Good morning I spoke to my sister that lives in the NE last night. She had spoken to my mother that day and the news was both sad and funny. My father refuses to eat. He didn't have much taste left before all this happened because of - the Dr.'s believe - type II diabetes induced neuropathy. So now that he is unable to get around and in a place he doesn't like where the food is REALLY not palatable - he doesn't want to eat. This is also a common occurrence among those elderly who are preparing to die, either consciously or unconsciously. He is fairly lucid in that he can understand what is being said and react to it, although he can't put a whole sentence together. When I was there on a pretty good day last Saturday, he would be listening to you for a moment and then his eyes would "turn off" - they would fix on nothing and you could see it was as if he had fallen asleep with his eyes open. This whole dying experience is very strange - and I'm watching it all very carefully, applying the precepts I've learned from my Bible study over the years - and wondering what is really happening in there - by which I mean inside my father's soul. Of course, I'm doing this because someday, if the Rapture doesn't occur, I will be in similar circumstances. We all die - none of us makes it off this planet alive.
Oh - the funny part? My mother told my father that his daughters love him. His response? "Well, I should hope so." I think that answer illustrates that a big part of what made my father the person he was is gone. It seems an answer he would have given in the past if he were being told about a stranger and their family, not his own family. One day recently a nurse came in to give him some sort of heart test - and when she approached him and told him what she was doing, after being prodded for a moment he said, "I expect I'll have to", with a look that was somewhat resigned. But what struck me is that he spends most of his time "off" somewhere - and when someone forces him back to physical reality, he responds with resignation and some surprise as if he had just woken up.

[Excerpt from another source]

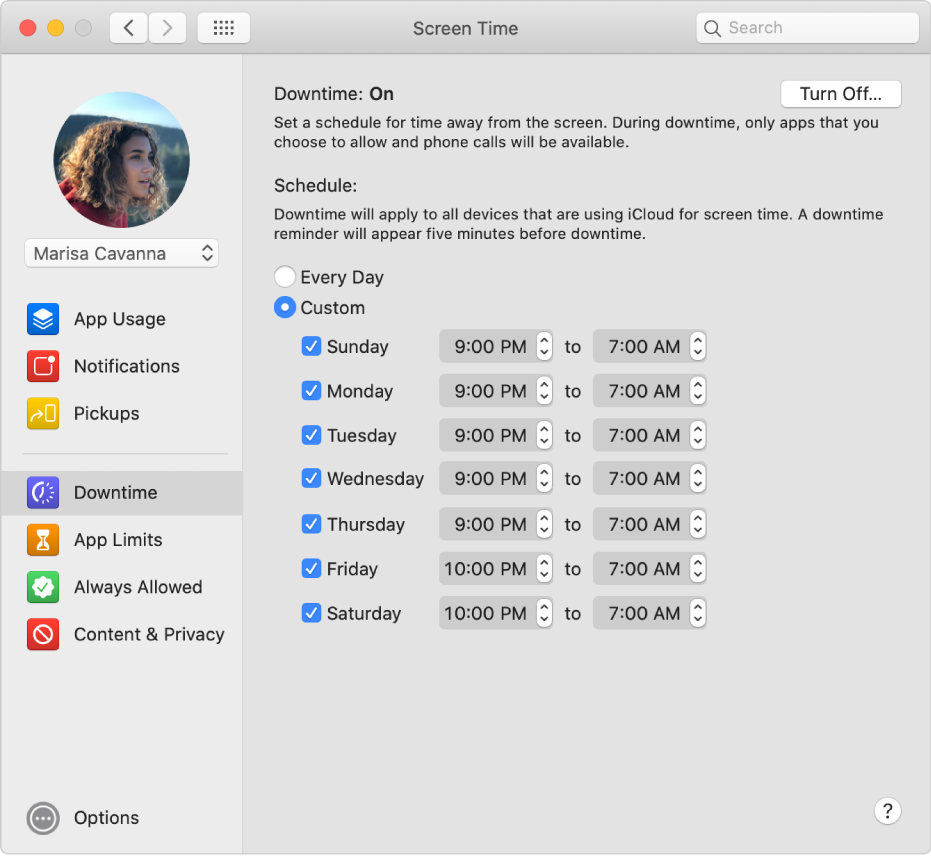Open Content & Privacy settings
The width and height of the screenshot is (931, 857).
click(x=43, y=634)
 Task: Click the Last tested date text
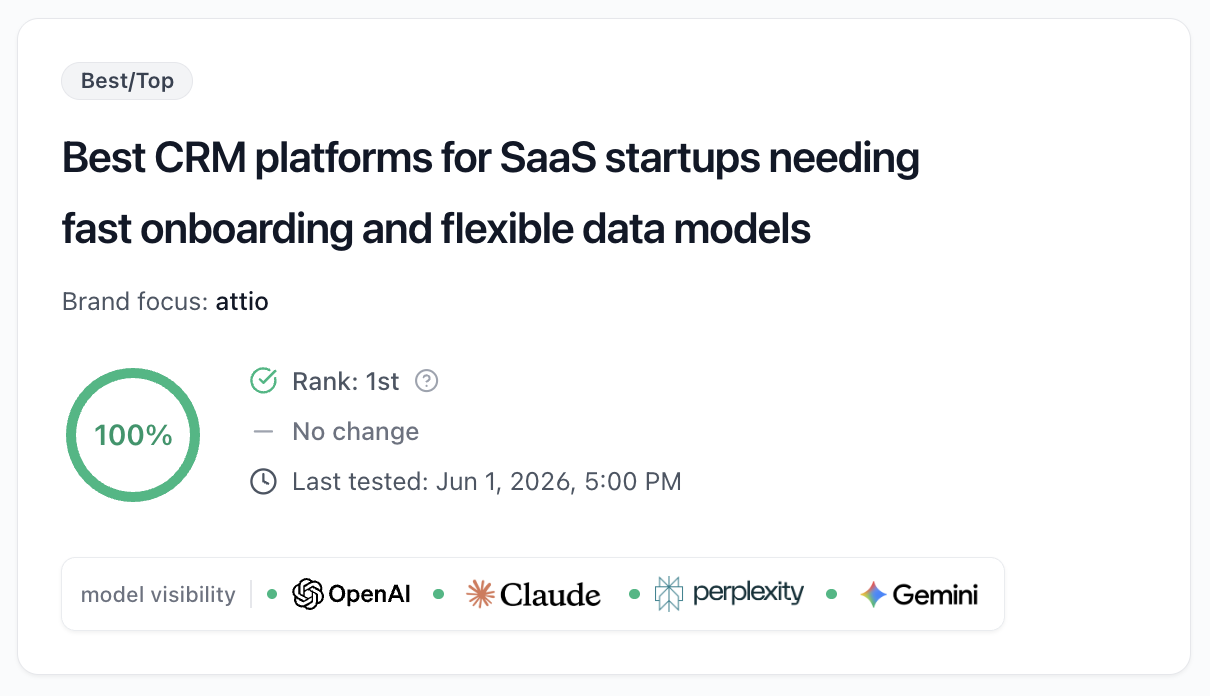click(487, 481)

This whole experience is teaching me something I thought I knew already, but now I REALLY know it - that the things the human race thinks are important are a joke. It absolutely amazes me that people can be so stupid. None of us are going to live a terribly long life - not like in Genesis, where the first people racked up 800 and 900 years! We have at most, about 80 good years if the gene pool crap shoot isn't against us and we survive the rest of the gauntlet that is daily life. So really - what is it all about? God has the answers in the Bible. Abraham and David went to be "with their fathers" as we will, awaiting the eternal future God has for all human beings. Even famous people like Presidents die. Yes, we remember George Washington, but what good does that do for George Washington? I could see if every time someone thought about you, it brought you back to life for that time - people would go nuts trying to make sure they were remember by everyone. There would be agencies whose whole purpose was to recall your name constantly so you could continue existing somehow. But that is not how it works.
When I go to work today, I will be amongst hundreds of people, most jockeying for power and importance, stepping on others where expedient for them. And for what? All of them will be where my father is in not too many years - or a similar experience. Were some of the people in wheelchairs that I saw the other day at the nursing home "important" during their lives? Were some administrators or other types that have power over other human lives? If so, look where they are now - their former power is gone and they have been equalized. It doesn't much matter there whether you are male or female anymore. You are another old person needing care. Period. All the gender based nonsense and work based nonsense, all the sex and dreams of success - is in the past for these people. Only eternity awaits.
As I go about my job today, I'll be shaking my internal head at the antics I see. I've always done that anyway, but with my father's approaching death, it is even more so. The reality of our lives doesn't make me want to shove as much "fun" as possible into the rest of my alloted days - it makes me want to, more than ever, make the days count for eternity - to do God's will to the best of the ability He gives me, until the end. Nothing else has any meaning whatever. Nothing.
1 comment:
This rings so true for me. I have been struggling with this for a couple of weeks. My job takes so much out of me and for what? I am tired of the games and people telling me I cannot be myself. Thank you for putting into words how I have been feeling. By the way, I have been praying for you and your family as you walk beside your dad as he passes from this life to the next. Though I know you will miss him and be sad for your loss, what a party there will be when he arrives!